A Bastonária da Ordem dos Farmacêuticos não tem dúvidas de que a falta de medicamentos tem impacto negativo na saúde. Para Marcília Fernandes, a resolução do problema é uma prioridade.
“A questão da ruptura de medicamentos tem vindo a acontecer desde o período pré-pandemia. Antes do advento da covid-19, já estávamos a verificar essa ruptura, que causou algum reboliço e preocupação, por parte de todos os profissionais de saúde, e que tem consequências graves, até bastantes graves, para determinados grupos de pacientes, principalmente os pacientes crónicos”, adverte.
Nalguns casos, a falta de medicamentos atinge as primeiras e segundas opções. Sem alternativas, os riscos são acrescidos.
“Quando estamos a falar de pacientes crónicos, por exemplo, do hipertenso, do diabético ou de um paciente com patologias cardíacas, são pacientes que não podem estar sem medicamento”, reforça.
A bastonária dos farmacêuticos defende que sejam encontrados fornecedores alternativos, mesmo se mais caros.
“Num primeiro momento, pode ser um custo financeiro elevado, mas a médio e longo prazo esse custo diminui. Um paciente descompensado, que não consegue fazer a sua terapêutica, vai custar muito mais aos serviços públicos”, contabiliza.

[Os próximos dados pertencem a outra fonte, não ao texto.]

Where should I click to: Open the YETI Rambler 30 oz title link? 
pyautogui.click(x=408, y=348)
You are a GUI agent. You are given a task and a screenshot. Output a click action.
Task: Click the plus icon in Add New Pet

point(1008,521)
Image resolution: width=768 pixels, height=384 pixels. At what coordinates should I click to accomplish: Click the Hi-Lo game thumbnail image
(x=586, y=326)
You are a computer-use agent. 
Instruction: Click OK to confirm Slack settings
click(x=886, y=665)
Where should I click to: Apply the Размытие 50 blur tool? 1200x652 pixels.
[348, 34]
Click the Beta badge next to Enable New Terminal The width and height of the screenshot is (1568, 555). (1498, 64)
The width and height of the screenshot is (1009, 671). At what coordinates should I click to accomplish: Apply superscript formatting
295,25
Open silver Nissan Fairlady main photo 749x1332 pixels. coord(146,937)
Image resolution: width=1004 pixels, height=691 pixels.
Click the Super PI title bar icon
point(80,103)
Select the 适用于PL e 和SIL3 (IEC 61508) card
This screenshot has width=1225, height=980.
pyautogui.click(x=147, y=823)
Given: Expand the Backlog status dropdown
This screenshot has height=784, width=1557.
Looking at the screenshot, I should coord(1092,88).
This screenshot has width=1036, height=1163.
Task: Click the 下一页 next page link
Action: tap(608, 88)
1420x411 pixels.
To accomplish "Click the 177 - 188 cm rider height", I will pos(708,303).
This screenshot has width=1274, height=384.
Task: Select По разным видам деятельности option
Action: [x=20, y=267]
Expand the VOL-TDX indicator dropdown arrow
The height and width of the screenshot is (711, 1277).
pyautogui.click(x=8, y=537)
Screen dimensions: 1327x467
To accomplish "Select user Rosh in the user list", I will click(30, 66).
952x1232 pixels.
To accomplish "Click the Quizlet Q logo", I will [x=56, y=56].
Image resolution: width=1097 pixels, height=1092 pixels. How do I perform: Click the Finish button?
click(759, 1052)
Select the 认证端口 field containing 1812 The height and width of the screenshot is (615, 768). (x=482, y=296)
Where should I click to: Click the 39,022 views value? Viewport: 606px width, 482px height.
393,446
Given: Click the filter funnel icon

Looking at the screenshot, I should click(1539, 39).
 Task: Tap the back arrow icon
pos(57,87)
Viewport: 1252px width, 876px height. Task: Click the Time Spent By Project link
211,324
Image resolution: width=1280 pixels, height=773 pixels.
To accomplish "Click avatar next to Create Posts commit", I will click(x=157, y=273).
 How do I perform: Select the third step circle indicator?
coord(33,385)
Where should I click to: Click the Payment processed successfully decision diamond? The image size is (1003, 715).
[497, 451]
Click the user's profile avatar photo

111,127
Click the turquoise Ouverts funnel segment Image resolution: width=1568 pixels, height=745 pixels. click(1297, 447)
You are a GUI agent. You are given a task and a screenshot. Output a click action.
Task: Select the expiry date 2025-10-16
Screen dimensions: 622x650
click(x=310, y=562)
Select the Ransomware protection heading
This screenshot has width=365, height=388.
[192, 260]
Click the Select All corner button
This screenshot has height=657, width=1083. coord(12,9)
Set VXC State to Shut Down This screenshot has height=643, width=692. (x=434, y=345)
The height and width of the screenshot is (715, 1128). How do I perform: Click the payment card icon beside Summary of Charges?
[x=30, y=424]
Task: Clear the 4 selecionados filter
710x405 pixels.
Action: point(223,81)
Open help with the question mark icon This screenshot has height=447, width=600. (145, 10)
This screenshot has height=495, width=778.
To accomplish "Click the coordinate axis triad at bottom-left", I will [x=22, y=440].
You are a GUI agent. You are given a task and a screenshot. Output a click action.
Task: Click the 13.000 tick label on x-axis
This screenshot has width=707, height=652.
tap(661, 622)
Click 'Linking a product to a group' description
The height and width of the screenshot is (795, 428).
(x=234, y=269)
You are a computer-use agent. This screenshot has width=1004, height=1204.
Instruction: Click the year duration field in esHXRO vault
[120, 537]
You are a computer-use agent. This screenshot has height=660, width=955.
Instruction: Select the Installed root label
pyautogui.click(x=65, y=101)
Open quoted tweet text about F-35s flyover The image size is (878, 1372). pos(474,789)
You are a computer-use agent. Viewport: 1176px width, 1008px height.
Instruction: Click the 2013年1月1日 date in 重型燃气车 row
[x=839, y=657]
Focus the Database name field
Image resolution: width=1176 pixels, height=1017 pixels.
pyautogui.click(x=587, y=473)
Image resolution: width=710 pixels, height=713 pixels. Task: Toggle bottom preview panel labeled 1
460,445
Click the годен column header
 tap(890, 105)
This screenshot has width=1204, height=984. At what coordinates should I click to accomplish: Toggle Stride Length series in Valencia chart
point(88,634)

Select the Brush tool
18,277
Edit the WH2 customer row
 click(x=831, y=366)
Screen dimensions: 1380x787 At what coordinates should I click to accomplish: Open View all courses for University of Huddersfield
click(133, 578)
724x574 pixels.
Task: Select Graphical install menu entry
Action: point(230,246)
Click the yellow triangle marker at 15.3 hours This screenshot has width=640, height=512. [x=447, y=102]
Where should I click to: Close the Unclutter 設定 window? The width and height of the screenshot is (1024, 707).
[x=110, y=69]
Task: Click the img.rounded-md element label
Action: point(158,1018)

O Expresso das Ilhas e a Rádio Morabeza tentaram ouvir a empresa pública responsável pela importação e distribuição de medicamentos, Emprofac. As tentativas não produziram resultados até ao fecho desta edição.
*com Fretson Rocha e Lourdes Fortes (Rádio Morabeza)
Texto originalmente publicado na edição impressa do Expresso das Ilhas nº 1041 de 10 de Novembro de 2021.